> _Brief_:
Convert every line of the listing below into a JSON array of strings, with one string per line and blank lines omitted.

> _Dataset records_:

_ _ _ _

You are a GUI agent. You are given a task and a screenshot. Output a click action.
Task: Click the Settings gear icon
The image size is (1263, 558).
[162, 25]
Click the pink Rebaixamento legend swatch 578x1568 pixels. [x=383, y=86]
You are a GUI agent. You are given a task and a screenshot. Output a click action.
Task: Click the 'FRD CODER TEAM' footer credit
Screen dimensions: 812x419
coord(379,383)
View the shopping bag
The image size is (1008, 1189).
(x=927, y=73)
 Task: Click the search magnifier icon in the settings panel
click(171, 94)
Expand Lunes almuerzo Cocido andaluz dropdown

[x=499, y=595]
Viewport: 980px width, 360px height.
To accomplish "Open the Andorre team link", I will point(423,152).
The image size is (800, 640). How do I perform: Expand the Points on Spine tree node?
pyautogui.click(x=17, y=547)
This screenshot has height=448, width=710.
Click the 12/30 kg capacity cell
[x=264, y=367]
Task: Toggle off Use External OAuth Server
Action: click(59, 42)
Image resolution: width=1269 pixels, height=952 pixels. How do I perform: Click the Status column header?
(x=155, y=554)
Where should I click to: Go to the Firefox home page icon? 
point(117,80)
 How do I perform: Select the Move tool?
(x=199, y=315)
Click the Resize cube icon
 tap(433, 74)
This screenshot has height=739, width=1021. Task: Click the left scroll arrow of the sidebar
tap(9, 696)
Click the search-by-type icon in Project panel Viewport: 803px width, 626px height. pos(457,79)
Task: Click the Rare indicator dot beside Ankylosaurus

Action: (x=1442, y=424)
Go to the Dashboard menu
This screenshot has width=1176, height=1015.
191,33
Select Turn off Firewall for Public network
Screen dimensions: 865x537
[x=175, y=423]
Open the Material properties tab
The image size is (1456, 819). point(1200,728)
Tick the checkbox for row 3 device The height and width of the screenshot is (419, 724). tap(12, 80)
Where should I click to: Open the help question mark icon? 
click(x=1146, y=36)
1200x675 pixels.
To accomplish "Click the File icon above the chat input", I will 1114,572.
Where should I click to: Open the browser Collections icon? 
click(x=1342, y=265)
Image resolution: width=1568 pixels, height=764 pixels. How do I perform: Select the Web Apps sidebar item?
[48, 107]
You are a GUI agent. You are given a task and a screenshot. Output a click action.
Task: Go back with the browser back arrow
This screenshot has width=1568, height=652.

_ _ _ _

> _Answer to this task_:
[
  "You are a GUI agent. You are given a task and a screenshot. Output a click action.",
  "Task: Click the Settings gear icon",
  "The image size is (1263, 558).",
  "[162, 25]",
  "Click the pink Rebaixamento legend swatch 578x1568 pixels. [x=383, y=86]",
  "You are a GUI agent. You are given a task and a screenshot. Output a click action.",
  "Task: Click the 'FRD CODER TEAM' footer credit",
  "Screen dimensions: 812x419",
  "coord(379,383)",
  "View the shopping bag",
  "The image size is (1008, 1189).",
  "(x=927, y=73)",
  " Task: Click the search magnifier icon in the settings panel",
  "click(171, 94)",
  "Expand Lunes almuerzo Cocido andaluz dropdown",
  "[x=499, y=595]",
  "Viewport: 980px width, 360px height.",
  "To accomplish \"Open the Andorre team link\", I will point(423,152).",
  "The image size is (800, 640). How do I perform: Expand the Points on Spine tree node?",
  "pyautogui.click(x=17, y=547)",
  "This screenshot has height=448, width=710.",
  "Click the 12/30 kg capacity cell",
  "[x=264, y=367]",
  "Task: Toggle off Use External OAuth Server",
  "Action: click(59, 42)",
  "Image resolution: width=1269 pixels, height=952 pixels. How do I perform: Click the Status column header?",
  "(x=155, y=554)",
  "Where should I click to: Go to the Firefox home page icon? ",
  "point(117,80)",
  " How do I perform: Select the Move tool?",
  "(x=199, y=315)",
  "Click the Resize cube icon",
  " tap(433, 74)",
  "This screenshot has height=739, width=1021. Task: Click the left scroll arrow of the sidebar",
  "tap(9, 696)",
  "Click the search-by-type icon in Project panel Viewport: 803px width, 626px height. pos(457,79)",
  "Task: Click the Rare indicator dot beside Ankylosaurus",
  "Action: (x=1442, y=424)",
  "Go to the Dashboard menu",
  "This screenshot has width=1176, height=1015.",
  "191,33",
  "Select Turn off Firewall for Public network",
  "Screen dimensions: 865x537",
  "[x=175, y=423]",
  "Open the Material properties tab",
  "The image size is (1456, 819). point(1200,728)",
  "Tick the checkbox for row 3 device The height and width of the screenshot is (419, 724). tap(12, 80)",
  "Where should I click to: Open the help question mark icon? ",
  "click(x=1146, y=36)",
  "1200x675 pixels.",
  "To accomplish \"Click the File icon above the chat input\", I will 1114,572.",
  "Where should I click to: Open the browser Collections icon? ",
  "click(x=1342, y=265)",
  "Image resolution: width=1568 pixels, height=764 pixels. How do I perform: Select the Web Apps sidebar item?",
  "[48, 107]",
  "You are a GUI agent. You are given a task and a screenshot. Output a click action.",
  "Task: Go back with the browser back arrow",
  "This screenshot has width=1568, height=652."
]